## Provided material
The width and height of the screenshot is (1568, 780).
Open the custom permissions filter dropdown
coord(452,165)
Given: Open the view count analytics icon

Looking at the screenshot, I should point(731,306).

...

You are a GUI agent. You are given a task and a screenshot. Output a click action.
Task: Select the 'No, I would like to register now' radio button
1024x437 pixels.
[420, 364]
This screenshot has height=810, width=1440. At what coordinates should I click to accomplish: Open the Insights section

==

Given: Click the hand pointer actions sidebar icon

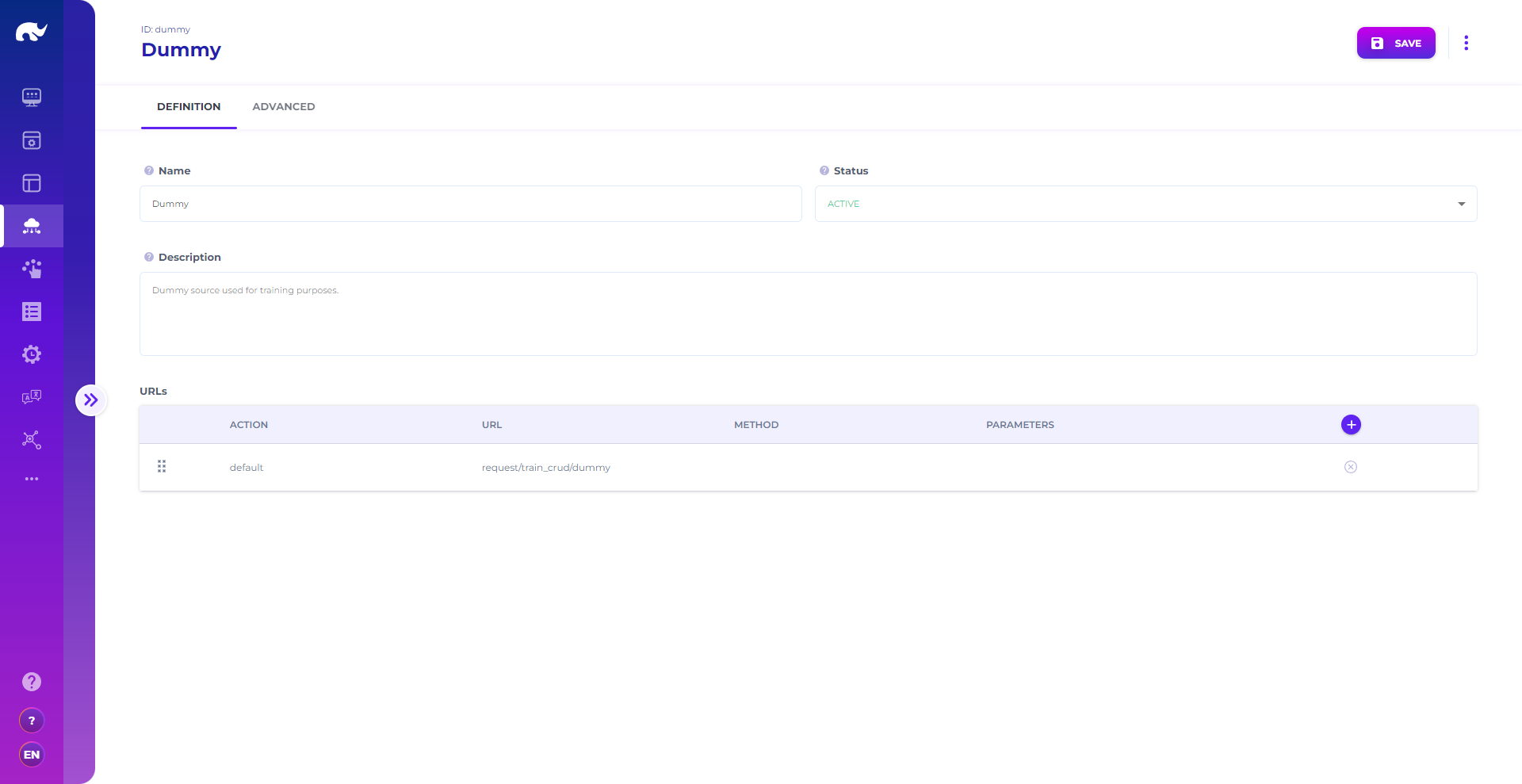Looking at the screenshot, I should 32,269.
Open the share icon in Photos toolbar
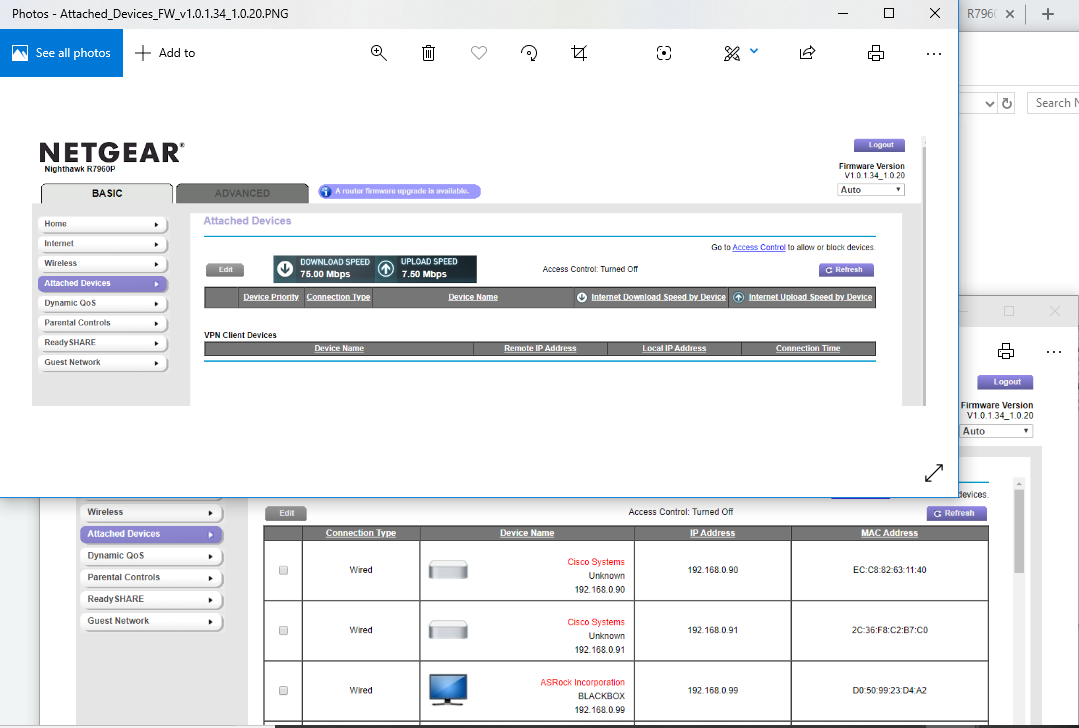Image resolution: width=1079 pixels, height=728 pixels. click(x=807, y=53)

## To do
Your reply is to repeat, unchanged, the lines above running from the one with "1024x437 pixels." up to and including the one with "This screenshot has".

## Task output
1024x437 pixels.
[420, 364]
This screenshot has height=810, width=1440. At what coordinates should I click to accomplish: Open the Insights section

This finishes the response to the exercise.